Put these three things together (or even just two), and you get a much more complete picture than ever before, of what people are thinking and doing at any given moment. The Internet becomes a valuable backchannel or shadow to our lives, an increasingly detailed snapshot of everything we do. For marketing, this heralds a major departure, as it gives us enough data to begin to understand the social context of individual buying decisions, and target accordingly. It is at once highly scientific, and a return to more personal relationships between brands and customers. ‘Influence’ is as old as civilization itself, but only recent Internet developments are enabling marketers to model social context at significant scale.

A variety of fairly blunt ‘influence’ metrics exist from the likes of Klout, Peerindex etc, which are targeted more to the consumer, and use a series of social networking metrics to model influence. Advertisers are, however, already using custom tools and network science theories to extend this much further, and create detailed models of social networks online. These can be used to understand sentiment, but also influence, and how memes propagate through a given network. For marketing, this is profound. It can be used in targeting, in developing messages with the strongest chance of success, and also in quantifying the effect of campaigns. Buzz and sentiment tools such as Radian6 and Brandwatch have existed for a number of years, but 2011 will be the year that brands get serious about quantifying influence, and better understanding the following aspects of the networks that are relevant to them:

The aggregation and analysis of real-time data sources – bringing together all related data from the open Internet, and more closed social networks.

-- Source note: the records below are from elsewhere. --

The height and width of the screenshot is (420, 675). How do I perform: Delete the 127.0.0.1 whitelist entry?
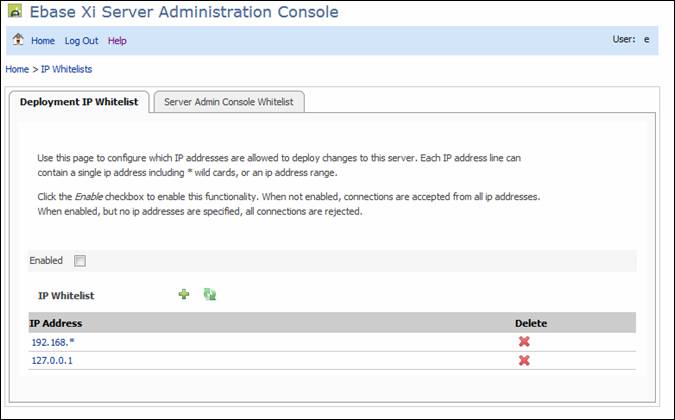(523, 360)
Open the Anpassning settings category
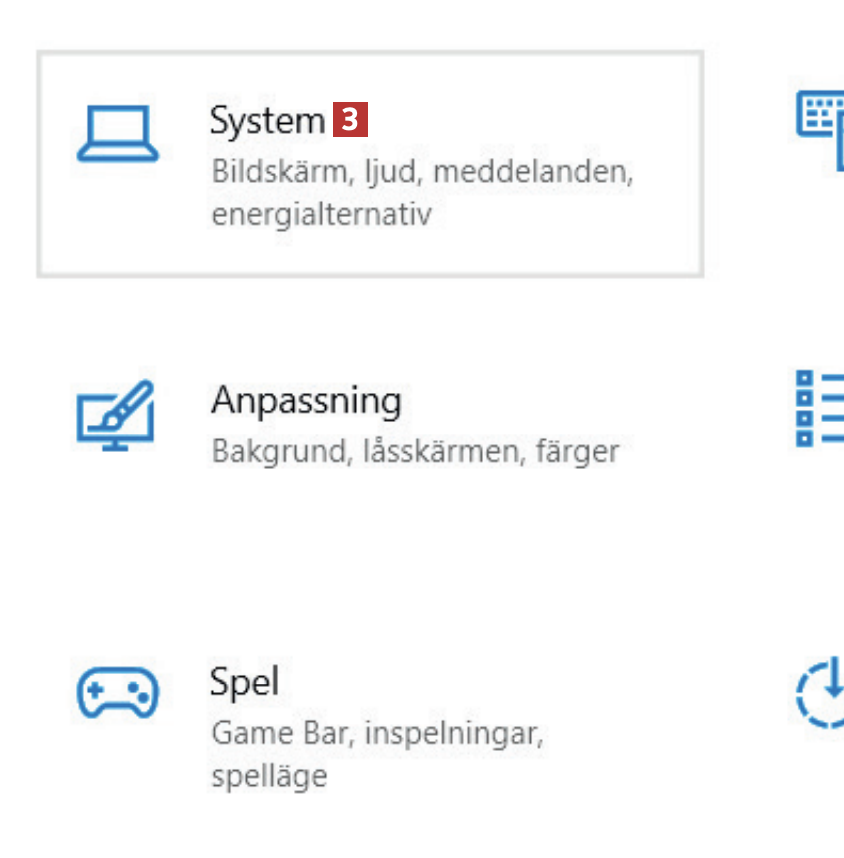Viewport: 844px width, 858px height. [x=306, y=401]
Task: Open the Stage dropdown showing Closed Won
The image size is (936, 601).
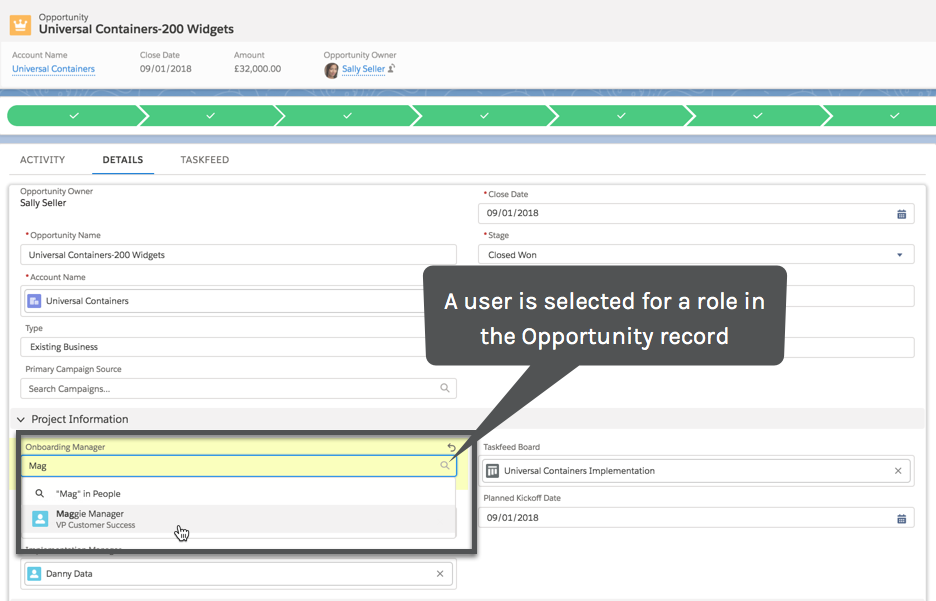Action: (695, 255)
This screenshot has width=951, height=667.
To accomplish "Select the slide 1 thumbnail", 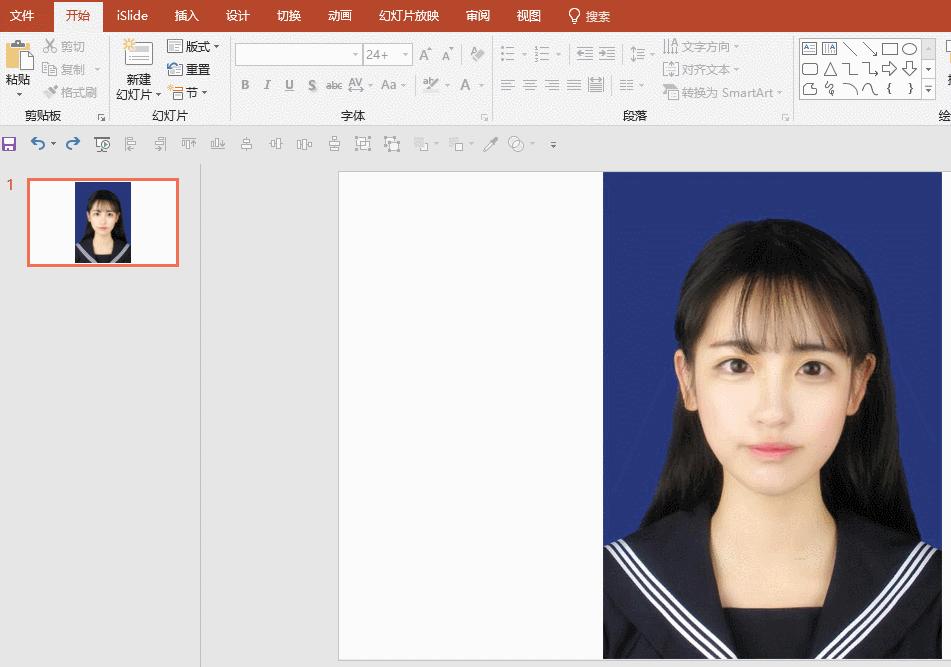I will (102, 222).
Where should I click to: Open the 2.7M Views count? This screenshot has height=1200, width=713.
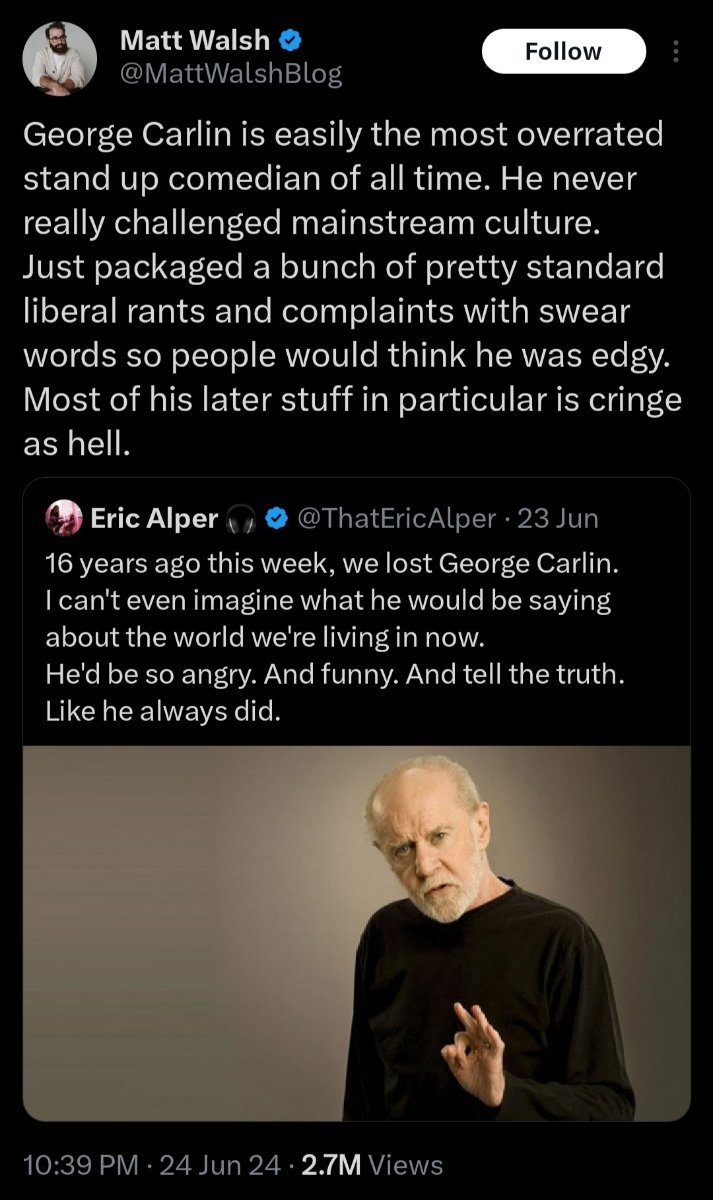(372, 1164)
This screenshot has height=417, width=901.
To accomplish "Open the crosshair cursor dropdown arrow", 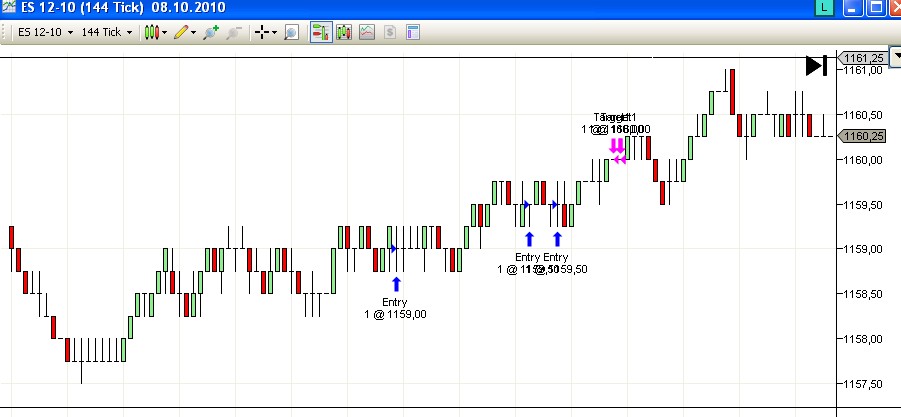I will click(275, 32).
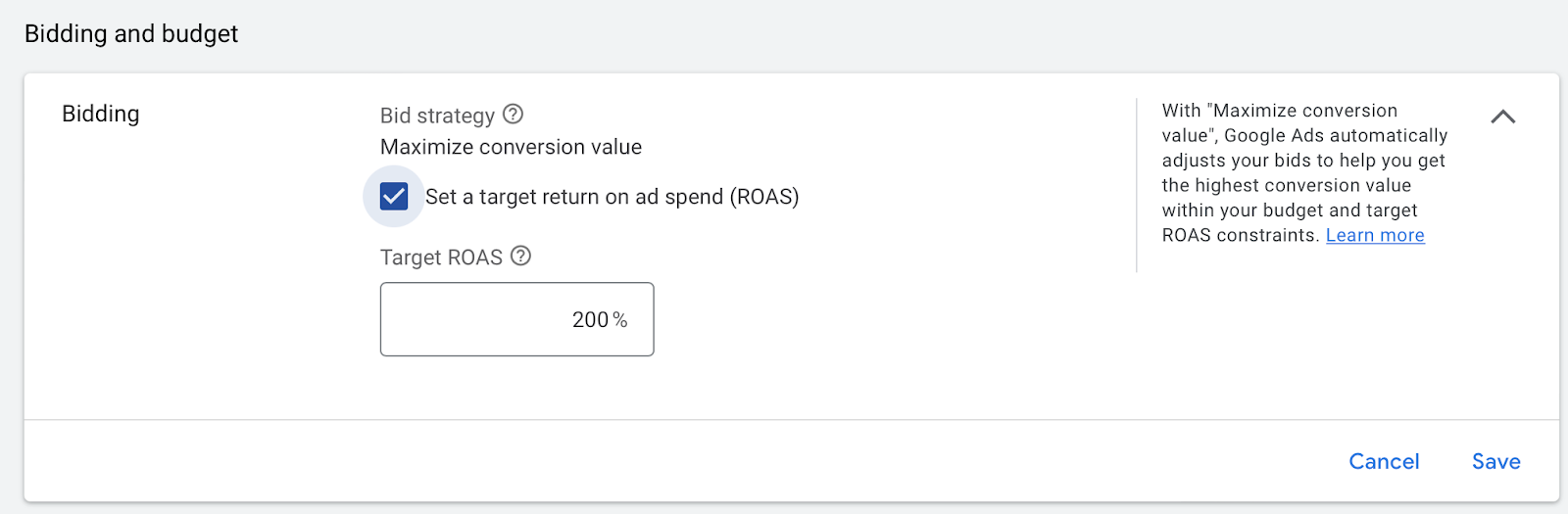This screenshot has height=514, width=1568.
Task: Open the Learn more link
Action: coord(1375,235)
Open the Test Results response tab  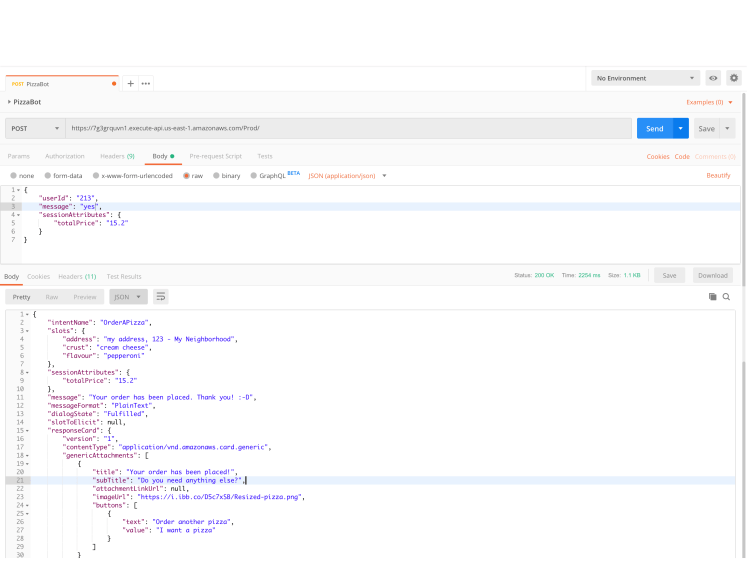(124, 276)
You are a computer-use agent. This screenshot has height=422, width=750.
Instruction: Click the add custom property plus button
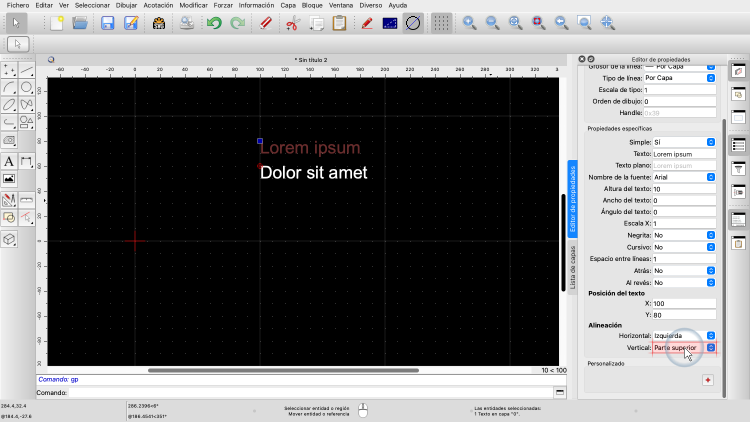point(708,380)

Sentiment scoring – better understanding what consumers really think about a brand, and which events are significant.

Network topology – the shape and propagation characteristics of different networks, covering types of individuals and density of connections.

Aligning internal and external sources of data – understanding the overlap between the social footprint of a brand, and existing information from customer databases, such as lifetime value, advocacy etc.

Micro-targeted brand content – creating content based on knowledge of individuals’ lifetime value, brand advocacy, and influence.

Marketing will be one of the first industries to (be forced to) benefit from a social Internet. As real-time data on consumers gets richer, marketers will gain greater insights into the social context of decision-making. They will begin to consider the influence of individuals alongside their monetary value to the business. Where brands  can identify the top 50 or so people responsible for mass message propagation, why do they need to spend millions of dollars on advertising? This is, granted, a gross simplification. Advertising will remain an important component of marketing across the board, and particularly for communicating messages that do not easily propagate, but 2011 will be the first year that it feels the force of the rise of influence-based marketing.